*YOUR ASSIGNMENT*.
First find the line with "Image resolution: width=490, height=2576." in the entries below, then set down exactly every line through the line with "apollion (81, 1263)", that line included.

Stored data entries:
######

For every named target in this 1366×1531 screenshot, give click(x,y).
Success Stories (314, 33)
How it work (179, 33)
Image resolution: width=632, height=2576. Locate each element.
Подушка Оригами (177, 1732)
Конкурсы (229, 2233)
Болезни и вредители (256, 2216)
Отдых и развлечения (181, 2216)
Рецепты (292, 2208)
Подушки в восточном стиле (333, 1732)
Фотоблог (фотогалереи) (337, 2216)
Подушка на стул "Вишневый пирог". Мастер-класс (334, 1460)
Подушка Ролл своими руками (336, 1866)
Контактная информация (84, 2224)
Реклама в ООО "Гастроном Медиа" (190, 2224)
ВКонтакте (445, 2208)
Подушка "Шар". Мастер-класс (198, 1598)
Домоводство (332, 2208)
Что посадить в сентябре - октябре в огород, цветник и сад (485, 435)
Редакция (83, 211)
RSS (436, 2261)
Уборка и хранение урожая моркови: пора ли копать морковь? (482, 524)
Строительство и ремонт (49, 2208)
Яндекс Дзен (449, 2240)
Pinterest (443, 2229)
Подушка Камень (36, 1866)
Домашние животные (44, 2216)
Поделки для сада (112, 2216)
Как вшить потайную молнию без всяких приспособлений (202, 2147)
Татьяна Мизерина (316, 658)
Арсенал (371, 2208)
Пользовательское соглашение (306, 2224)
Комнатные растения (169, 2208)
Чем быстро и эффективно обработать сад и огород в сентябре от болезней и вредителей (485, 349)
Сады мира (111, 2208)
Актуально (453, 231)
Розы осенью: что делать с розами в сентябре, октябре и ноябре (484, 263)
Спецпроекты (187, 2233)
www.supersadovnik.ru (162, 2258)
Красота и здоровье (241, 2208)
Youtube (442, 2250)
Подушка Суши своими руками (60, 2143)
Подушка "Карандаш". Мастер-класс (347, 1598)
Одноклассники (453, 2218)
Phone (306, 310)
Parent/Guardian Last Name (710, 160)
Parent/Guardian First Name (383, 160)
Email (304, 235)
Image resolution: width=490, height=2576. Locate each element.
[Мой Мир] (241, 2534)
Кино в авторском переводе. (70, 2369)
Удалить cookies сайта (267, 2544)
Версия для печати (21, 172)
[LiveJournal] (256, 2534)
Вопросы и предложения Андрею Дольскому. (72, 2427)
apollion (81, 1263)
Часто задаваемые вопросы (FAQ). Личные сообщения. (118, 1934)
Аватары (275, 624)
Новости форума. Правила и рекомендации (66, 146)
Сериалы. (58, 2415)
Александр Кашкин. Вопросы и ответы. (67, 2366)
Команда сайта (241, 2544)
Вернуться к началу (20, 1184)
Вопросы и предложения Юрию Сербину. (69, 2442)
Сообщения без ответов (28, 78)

######

*SOLVED EXERCISE*.
Image resolution: width=490, height=2576. Locate each element.
[Мой Мир] (241, 2534)
Кино в авторском переводе. (70, 2369)
Удалить cookies сайта (267, 2544)
Версия для печати (21, 172)
[LiveJournal] (256, 2534)
Вопросы и предложения Андрею Дольскому. (72, 2427)
apollion (81, 1263)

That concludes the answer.